The exercise: Extract everything in the records from the line containing "Task: Click the Workflow wizard sidebar icon" down to the line containing "pos(38,484)", both included, and reproduce those lines exactly.

Items from a data source:

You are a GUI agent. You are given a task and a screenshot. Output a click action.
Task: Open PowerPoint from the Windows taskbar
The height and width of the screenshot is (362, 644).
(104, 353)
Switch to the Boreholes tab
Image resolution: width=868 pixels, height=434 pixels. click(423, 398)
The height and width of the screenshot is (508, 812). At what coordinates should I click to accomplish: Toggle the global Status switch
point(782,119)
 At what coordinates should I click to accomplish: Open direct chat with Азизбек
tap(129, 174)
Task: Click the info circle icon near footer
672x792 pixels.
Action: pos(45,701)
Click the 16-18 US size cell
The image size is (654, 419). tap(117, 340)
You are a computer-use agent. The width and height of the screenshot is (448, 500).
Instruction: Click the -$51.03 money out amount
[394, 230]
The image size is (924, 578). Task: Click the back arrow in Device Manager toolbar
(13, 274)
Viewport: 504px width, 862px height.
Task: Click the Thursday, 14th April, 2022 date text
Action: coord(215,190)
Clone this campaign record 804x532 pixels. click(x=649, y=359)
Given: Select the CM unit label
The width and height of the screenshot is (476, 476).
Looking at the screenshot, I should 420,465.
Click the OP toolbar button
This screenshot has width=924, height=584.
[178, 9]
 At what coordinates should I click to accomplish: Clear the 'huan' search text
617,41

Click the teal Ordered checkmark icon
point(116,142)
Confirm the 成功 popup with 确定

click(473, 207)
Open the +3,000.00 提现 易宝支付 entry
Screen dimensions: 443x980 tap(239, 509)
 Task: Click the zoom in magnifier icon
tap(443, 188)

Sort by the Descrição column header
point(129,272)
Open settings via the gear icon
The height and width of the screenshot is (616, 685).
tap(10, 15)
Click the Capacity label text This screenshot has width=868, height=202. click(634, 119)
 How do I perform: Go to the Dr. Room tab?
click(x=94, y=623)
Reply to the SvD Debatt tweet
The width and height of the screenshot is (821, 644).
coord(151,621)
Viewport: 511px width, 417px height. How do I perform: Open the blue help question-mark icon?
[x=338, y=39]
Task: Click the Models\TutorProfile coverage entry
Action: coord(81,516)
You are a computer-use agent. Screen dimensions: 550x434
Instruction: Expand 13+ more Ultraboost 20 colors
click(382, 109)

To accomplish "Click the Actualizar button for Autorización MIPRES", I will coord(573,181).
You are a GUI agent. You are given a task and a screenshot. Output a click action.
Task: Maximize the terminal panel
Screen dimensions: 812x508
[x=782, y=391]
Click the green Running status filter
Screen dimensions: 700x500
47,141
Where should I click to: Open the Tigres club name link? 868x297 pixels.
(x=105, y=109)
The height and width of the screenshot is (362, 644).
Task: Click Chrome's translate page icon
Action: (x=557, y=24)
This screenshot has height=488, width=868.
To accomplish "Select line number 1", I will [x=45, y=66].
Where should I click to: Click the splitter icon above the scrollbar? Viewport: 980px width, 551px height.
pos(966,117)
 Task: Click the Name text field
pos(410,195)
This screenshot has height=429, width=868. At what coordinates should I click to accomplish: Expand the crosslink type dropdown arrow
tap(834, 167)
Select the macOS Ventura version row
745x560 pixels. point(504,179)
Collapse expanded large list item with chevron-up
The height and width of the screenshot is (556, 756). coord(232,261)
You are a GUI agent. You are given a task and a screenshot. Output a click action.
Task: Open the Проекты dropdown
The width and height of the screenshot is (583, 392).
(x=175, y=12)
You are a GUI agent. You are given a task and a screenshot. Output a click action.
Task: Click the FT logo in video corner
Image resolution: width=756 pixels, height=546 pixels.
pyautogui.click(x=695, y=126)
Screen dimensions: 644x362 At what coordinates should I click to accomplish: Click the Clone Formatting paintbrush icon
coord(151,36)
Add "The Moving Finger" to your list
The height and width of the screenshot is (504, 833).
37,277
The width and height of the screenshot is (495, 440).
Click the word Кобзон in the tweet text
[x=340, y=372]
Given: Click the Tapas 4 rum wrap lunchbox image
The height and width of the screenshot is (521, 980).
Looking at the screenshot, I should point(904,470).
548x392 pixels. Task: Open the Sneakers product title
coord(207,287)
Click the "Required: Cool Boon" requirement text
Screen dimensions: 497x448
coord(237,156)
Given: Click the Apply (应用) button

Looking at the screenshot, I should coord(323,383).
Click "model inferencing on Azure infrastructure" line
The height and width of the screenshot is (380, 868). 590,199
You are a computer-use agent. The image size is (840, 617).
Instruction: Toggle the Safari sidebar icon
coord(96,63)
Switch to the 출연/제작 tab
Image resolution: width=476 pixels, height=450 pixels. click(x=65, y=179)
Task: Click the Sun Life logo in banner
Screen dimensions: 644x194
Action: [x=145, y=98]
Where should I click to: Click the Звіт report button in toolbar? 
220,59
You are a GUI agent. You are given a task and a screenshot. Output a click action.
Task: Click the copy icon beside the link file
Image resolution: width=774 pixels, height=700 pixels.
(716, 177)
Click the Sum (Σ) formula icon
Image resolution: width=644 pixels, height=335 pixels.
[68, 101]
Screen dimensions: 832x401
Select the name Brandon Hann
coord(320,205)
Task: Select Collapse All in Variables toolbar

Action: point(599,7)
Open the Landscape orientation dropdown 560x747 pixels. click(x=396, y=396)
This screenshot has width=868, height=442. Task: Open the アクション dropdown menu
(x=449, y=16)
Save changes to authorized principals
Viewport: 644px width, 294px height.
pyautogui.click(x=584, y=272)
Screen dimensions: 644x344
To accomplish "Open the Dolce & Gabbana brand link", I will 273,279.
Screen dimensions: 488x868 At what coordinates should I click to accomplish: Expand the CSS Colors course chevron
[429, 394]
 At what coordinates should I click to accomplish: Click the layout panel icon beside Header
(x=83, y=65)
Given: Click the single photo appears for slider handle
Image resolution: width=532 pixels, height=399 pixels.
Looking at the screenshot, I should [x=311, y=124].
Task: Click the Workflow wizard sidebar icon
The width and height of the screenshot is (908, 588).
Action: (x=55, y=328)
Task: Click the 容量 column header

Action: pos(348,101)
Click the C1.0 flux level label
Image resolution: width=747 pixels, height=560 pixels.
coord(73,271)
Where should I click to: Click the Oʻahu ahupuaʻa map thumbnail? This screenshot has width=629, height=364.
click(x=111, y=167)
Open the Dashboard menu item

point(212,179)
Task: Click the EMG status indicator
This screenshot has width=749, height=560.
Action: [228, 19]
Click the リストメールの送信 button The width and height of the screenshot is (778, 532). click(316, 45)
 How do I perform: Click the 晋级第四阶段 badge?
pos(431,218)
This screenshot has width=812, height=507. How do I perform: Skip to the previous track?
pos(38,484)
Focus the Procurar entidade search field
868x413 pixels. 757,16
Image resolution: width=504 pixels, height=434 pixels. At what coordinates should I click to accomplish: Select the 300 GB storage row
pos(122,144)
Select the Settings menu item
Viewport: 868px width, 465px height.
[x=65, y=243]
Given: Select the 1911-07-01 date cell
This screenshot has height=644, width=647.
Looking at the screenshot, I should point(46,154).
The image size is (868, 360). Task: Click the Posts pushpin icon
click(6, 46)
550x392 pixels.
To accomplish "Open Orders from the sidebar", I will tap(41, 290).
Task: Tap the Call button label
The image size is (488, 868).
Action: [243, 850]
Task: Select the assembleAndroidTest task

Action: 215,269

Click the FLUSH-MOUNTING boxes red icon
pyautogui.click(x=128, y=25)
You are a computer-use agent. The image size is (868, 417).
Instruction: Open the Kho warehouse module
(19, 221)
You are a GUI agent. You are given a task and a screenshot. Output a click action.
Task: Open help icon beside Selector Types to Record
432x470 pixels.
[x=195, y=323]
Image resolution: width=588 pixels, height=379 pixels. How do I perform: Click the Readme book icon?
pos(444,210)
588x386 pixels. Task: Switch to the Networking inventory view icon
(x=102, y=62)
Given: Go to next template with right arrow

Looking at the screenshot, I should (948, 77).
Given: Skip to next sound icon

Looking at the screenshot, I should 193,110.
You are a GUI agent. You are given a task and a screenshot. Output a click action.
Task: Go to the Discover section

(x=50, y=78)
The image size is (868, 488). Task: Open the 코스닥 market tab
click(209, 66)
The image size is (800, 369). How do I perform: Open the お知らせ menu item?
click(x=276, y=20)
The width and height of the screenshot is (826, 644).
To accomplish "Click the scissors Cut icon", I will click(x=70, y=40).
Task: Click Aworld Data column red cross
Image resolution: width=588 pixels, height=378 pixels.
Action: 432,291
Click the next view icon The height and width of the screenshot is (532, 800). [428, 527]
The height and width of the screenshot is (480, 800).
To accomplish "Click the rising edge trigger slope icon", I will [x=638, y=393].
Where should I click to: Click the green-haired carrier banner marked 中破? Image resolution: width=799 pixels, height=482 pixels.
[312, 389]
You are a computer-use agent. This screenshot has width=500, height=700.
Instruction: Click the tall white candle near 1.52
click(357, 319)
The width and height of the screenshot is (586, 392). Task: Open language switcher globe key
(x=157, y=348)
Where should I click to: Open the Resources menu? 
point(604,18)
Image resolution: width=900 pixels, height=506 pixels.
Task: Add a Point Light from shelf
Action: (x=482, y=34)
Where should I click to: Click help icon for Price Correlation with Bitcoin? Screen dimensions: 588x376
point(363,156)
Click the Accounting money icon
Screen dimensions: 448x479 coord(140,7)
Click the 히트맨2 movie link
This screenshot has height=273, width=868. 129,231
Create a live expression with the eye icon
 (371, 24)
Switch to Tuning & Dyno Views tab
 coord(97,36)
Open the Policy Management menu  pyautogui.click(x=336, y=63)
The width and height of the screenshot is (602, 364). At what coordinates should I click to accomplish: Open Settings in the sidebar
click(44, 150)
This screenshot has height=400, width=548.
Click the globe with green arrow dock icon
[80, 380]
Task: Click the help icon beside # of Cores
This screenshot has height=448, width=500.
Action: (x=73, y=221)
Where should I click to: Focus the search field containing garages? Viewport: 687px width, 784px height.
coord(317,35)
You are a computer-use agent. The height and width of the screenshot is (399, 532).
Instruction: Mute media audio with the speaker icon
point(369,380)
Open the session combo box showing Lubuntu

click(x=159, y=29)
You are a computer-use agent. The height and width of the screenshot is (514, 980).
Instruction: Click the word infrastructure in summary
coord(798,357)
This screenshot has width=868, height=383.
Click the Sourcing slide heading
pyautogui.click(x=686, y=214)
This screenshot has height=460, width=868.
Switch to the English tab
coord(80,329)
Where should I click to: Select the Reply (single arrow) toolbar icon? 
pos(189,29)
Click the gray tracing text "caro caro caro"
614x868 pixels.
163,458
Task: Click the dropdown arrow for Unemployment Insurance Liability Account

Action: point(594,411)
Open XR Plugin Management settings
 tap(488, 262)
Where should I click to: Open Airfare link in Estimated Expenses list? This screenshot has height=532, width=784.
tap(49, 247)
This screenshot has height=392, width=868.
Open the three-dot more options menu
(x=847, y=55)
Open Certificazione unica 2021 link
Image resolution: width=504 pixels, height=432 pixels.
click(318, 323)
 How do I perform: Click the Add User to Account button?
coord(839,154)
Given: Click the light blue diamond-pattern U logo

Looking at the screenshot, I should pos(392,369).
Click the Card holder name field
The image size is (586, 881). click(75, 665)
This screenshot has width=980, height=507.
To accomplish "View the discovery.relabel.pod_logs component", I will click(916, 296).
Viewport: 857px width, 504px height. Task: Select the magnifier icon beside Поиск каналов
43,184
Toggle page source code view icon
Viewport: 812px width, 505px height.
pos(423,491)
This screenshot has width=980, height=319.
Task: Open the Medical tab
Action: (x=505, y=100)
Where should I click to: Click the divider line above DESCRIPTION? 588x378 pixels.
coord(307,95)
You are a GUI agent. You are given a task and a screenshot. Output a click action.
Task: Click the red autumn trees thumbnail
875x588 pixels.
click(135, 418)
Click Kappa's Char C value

Worked solution:
Task: Click the Workflow wizard sidebar icon
The width and height of the screenshot is (908, 588).
Action: (x=55, y=328)
Task: Click the 容量 column header

Action: pos(348,101)
Click the C1.0 flux level label
Image resolution: width=747 pixels, height=560 pixels.
coord(73,271)
Where should I click to: Click the Oʻahu ahupuaʻa map thumbnail? This screenshot has width=629, height=364.
click(x=111, y=167)
Open the Dashboard menu item

point(212,179)
Task: Click the EMG status indicator
This screenshot has width=749, height=560.
Action: [228, 19]
Click the リストメールの送信 button The width and height of the screenshot is (778, 532). click(316, 45)
 How do I perform: Click the 晋级第四阶段 badge?
pos(431,218)
This screenshot has width=812, height=507. How do I perform: Skip to the previous track?
pos(38,484)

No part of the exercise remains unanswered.